Where was the traditional flair though? Put it this way – I do not support this “European” Brazil. 19 players in their squad at these finals are currently plying their trade in Europe.

And forget Europe. It could have been North America, Asia, Oceania, the list goes on.

For me, the tipping point has gone way too far. It cannot be benefitting the national team at all for the way they play.

Past success

They have had success in the past with more Brazilian-based players in the squad. The great team of 1970 were all plying their trade in their homeland, in 1994 and 2002 there was fairly even balance in numbers, with the latter year seeing the 3Rs (Ronaldo, Rivaldo and Ronaldinho) at their peak. In 2014, just four home-based players – Fred, Jo and two reserve keepers Jefferson and Victor.

The difference in balance has been evident during the tournament because they have not looked like a “Brazilian” team. They have been lucky to even reach the semi-finals in my opinion, they have not peaked at all. The 4-1 win over already-eliminated Cameroon in the group stages is about as convincing as they have been.

Near-misses

They needed Mauricio Pinilla’s effort to hit the crossbar and then a penalty shootout to see off the impressive Chile in the last 16. And they only just scraped past the even more stylish Colombia thanks to one moment of brilliance from David Luiz.

But they were well and truly found out on Tuesday against a side, whose example is staring us in the face of a country that has to have a core of players who are playing in their own nation in order to implement the style of Football.

Brazil specifically need to do it this way. Instead they have relied on Neymar to carry them through the tournament, and they simply had no answer when he got injured albeit deplorably.

Don’t get me wrong, it can work. Look at Argentina with Lionel Messi, even they only have three players plying their trade in their home country. And one wonders how they would have coped should he have picked up an injury at all over the course of the finals.

Other countries example

The Germans have set the best example as touched upon before.

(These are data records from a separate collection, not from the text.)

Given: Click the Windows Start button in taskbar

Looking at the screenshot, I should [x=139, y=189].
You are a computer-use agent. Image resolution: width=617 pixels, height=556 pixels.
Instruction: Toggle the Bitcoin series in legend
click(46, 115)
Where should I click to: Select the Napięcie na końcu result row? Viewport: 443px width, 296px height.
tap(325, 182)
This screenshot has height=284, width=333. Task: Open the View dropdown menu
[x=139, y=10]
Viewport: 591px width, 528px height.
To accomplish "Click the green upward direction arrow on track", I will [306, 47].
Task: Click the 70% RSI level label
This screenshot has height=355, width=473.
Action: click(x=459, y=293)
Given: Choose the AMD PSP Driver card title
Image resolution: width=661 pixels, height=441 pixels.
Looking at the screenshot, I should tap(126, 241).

They have got the majority of players from four years ago who turned up in South Africa with no hope at all. Yet they went all the way to the last four and are now established world stars, mainly winning trophy after trophy at Bayern Munich.

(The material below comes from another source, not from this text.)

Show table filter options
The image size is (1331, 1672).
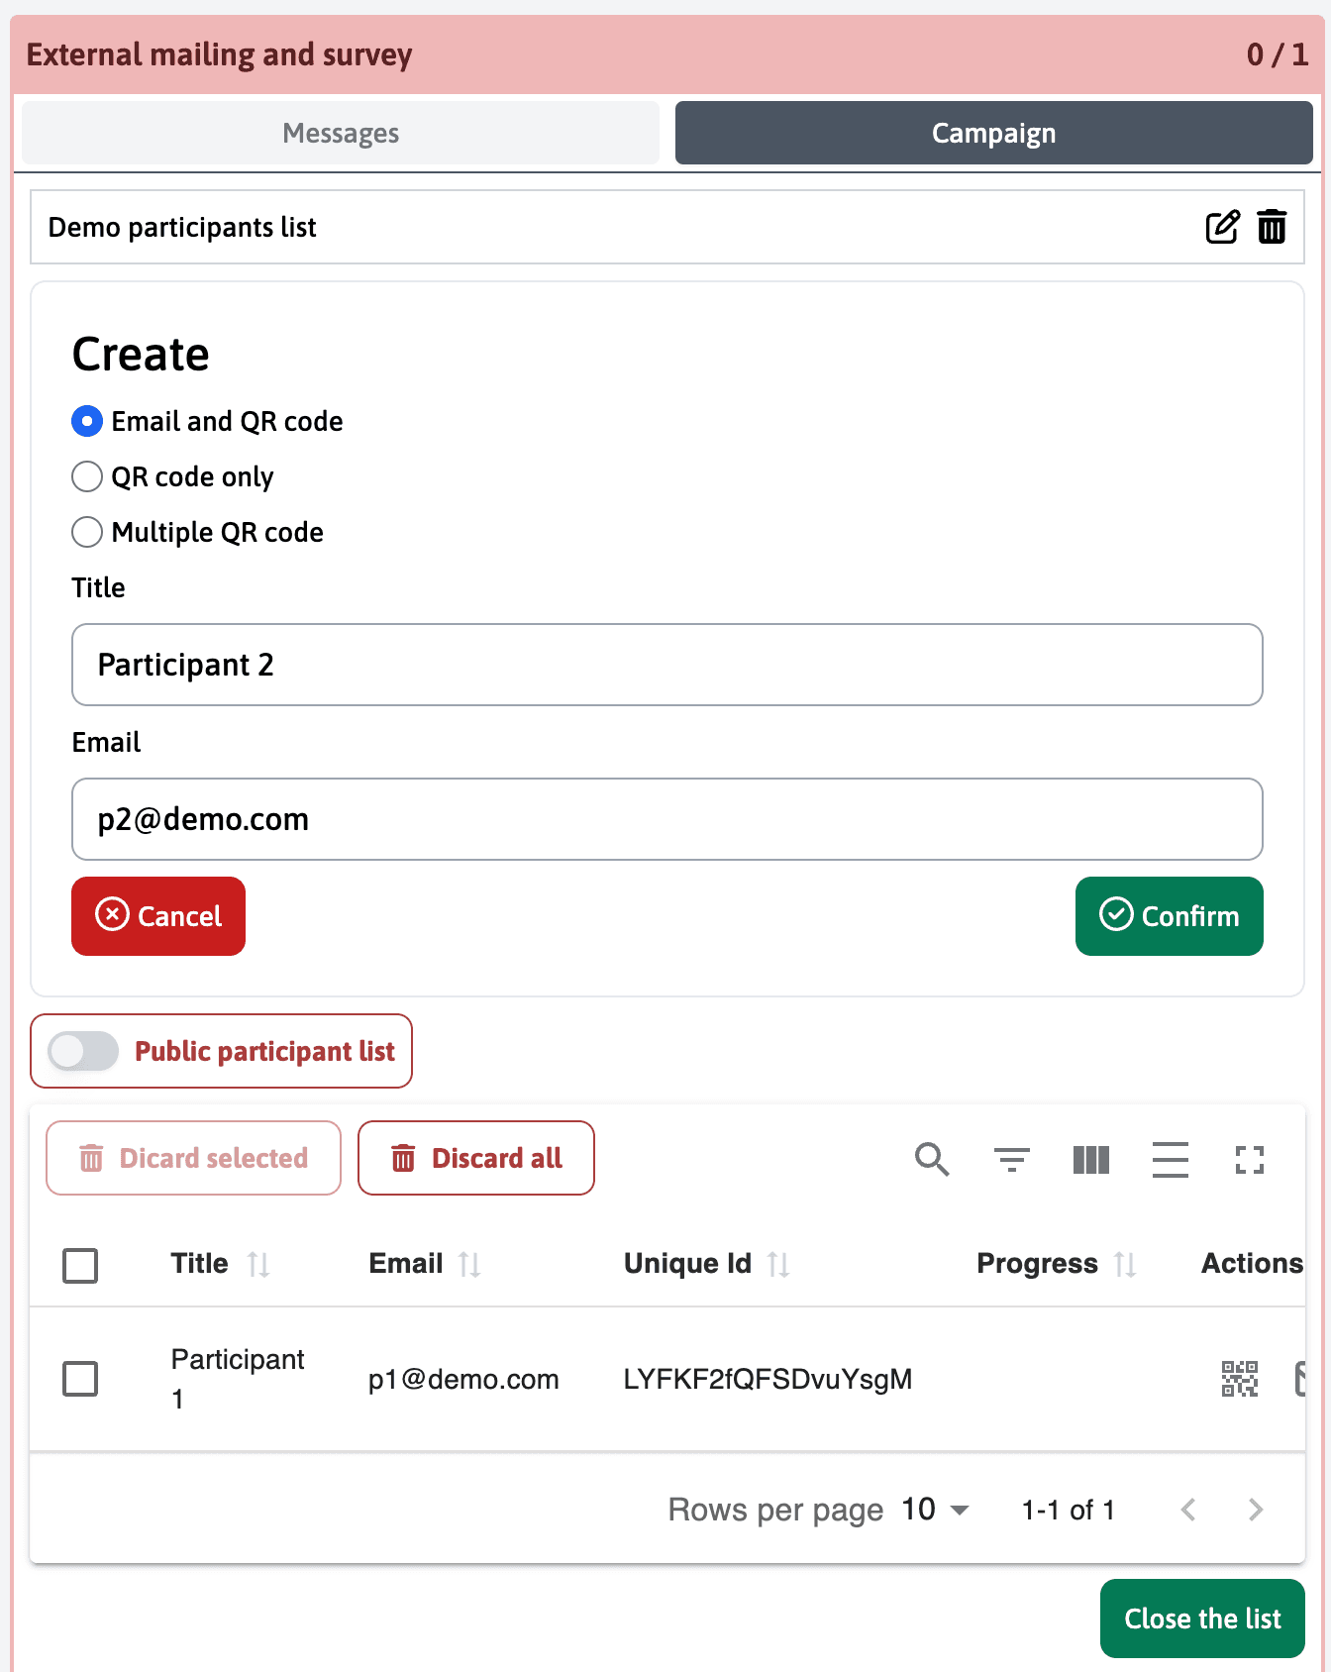pyautogui.click(x=1011, y=1159)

But let’s not forget Mexico. Now their boss Miguel Herrera has publically dropped European-based players from his squad in order to accommodate home-based ones. And they had a very good tournament as a result; it took some late Dutch inspiration for them to eventually succumb in the last 16. But they are in a much better place now that their style of play can now be implemented and they will go far.

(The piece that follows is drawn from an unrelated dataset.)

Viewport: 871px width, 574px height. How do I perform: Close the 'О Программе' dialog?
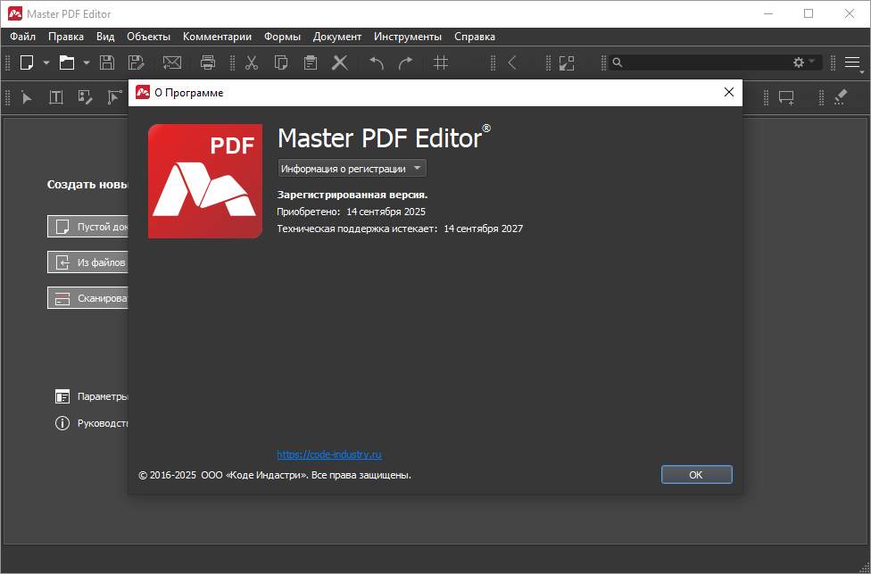pyautogui.click(x=728, y=92)
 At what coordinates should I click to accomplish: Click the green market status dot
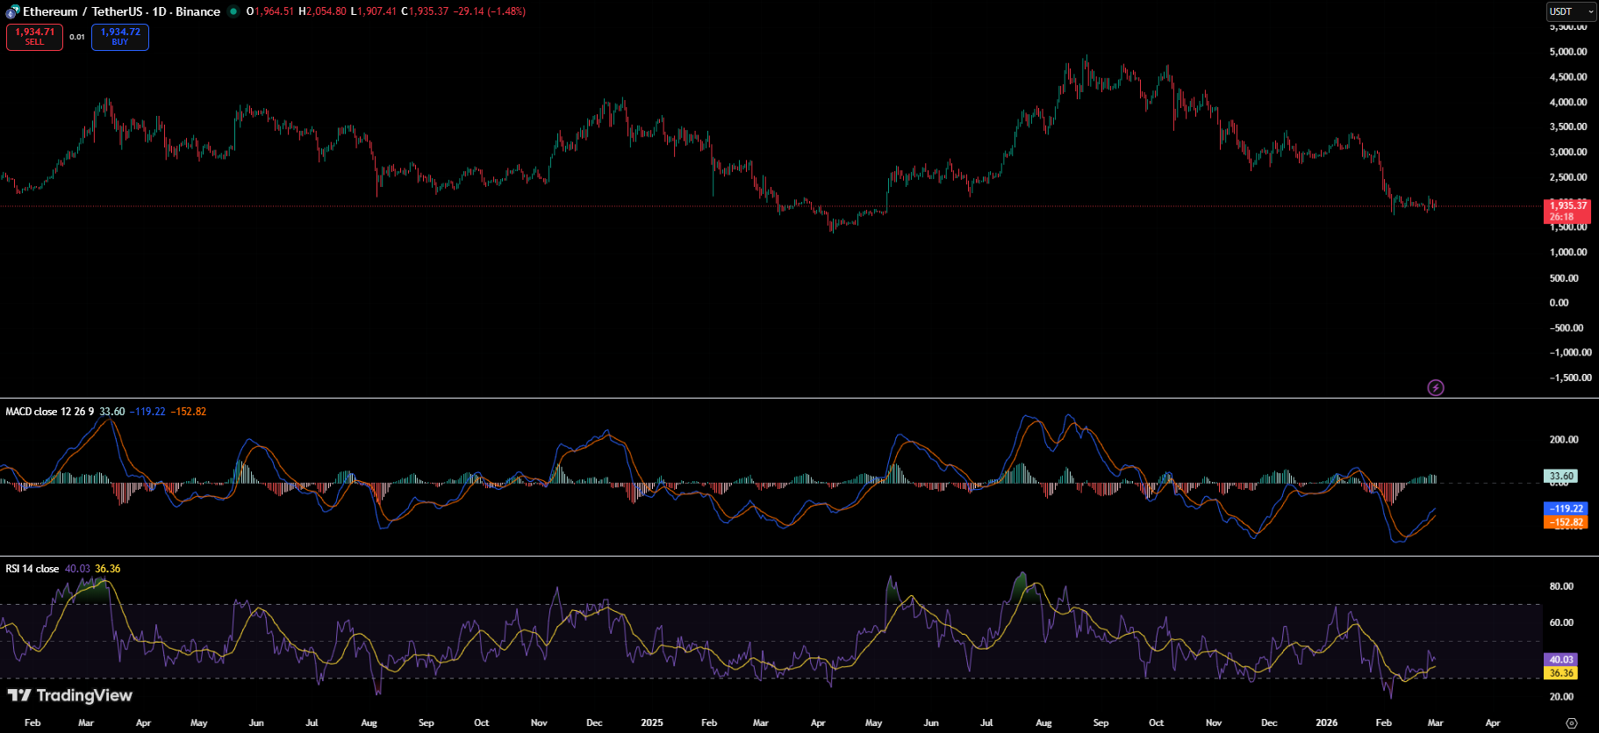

Look at the Spain hat-trick winners. Yes, it seems that their batteries have finally run out this summer. But it is no coincidence that the number of La Liga-based players in the squad had dropped significantly too. Their victories at the European Championships saw them have just five players from outside their top league, while the World Cup-winning side four years had just three.

Italy’s 2006-winning 23 were made up entirely of Serie A representatives. The examples are staring us in the face of these teams that need to have the majority of their players active in their own nation, giving the best results in playing their way at major tournaments.

Moving forward

Yes I understand that playing in Europe has given the likes of Neymar a platform to really showcase their talent on the world stage, but it is clearly having a negative effect on the national team.

Brazil need to play the “Brazilian” way so that they can win tournaments again. That will not happen if they do not take a few steps backwards.

Their best bet would be for FIFA to implement a rule where you were only able to select players for the national team who are plying their trade in their home nation. This would certainly determine the wheat from the chaff. And maybe with foreign imports returning to their homeland, England may even benefit and start challenging at major tournaments!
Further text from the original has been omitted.